Luego, lo puso a pintar una valla o cerca en madera. Otra vez, insitía al muchacho que debía mover la brocha y la mano de una manera muy específica.
Hasta que el chico se cansó y se molestó y le reprochó al maestro diciéndole que estaba perdiendo el tiempo. La fecha de la competencia se acercaba y él no se sentía preparado porque él lo tenía haciendo otras cosas que nada tenían que ver con el karate.
Pero el anciano era muy sabio, y sabía muy bien lo que hacía y se lo demostró.
Cuando comenzó con lo que joven consideraba que en verdad eran las clases, resultó que a través de los movimientos y ejercicios que llevaba a cabo brillando el carro y pintando la cerca, había aprendido los principios básicos e indispensables para defenderse y para atacar a sus oponentes.
Demás está decir que ganó el campeonato, gracias a la sabiduría de su maestro quien lo colocó en los lugares y a hacer lo que debía para prepararlo bien.
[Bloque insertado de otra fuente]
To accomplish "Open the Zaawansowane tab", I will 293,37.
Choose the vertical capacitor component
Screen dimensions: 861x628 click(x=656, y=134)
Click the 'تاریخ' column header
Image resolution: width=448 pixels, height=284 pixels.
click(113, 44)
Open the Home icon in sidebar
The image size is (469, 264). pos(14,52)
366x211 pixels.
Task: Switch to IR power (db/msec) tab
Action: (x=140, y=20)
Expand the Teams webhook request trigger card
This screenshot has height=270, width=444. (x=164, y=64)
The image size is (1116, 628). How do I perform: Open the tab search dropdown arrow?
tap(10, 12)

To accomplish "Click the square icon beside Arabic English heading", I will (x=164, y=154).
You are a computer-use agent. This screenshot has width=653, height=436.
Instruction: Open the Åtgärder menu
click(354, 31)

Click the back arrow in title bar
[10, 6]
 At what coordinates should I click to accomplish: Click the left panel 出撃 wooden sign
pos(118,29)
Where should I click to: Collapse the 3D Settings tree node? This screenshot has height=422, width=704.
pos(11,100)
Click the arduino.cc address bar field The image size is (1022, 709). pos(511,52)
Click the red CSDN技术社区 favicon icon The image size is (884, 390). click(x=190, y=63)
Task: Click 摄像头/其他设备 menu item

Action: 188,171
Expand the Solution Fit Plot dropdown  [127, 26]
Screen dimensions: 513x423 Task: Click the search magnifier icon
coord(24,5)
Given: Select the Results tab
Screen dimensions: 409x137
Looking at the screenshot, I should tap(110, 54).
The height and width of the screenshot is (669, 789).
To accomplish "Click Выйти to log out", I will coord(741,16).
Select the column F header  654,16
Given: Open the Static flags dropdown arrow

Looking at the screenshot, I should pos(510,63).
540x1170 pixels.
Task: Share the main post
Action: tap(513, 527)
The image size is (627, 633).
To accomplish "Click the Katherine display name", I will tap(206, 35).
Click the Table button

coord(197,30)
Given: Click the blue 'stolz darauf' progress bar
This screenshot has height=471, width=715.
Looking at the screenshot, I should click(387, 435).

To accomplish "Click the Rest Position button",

Y así es como ha hecho el Señor contigo y conmigo: (37) ¡El mismo Señor que me rescató de las garras del león y del oso me rescatará de este filisteo!”
Piensa: ¿En qué valle has estado o te encuentras? ¿Cuidando qué tipo de ovejas? ¿Peleando con que tipo de leones y osos?
¡No lo dudes! El Señor nos ha venido preparando… “Y el Señor mismo estará con nosotros! (v. 37).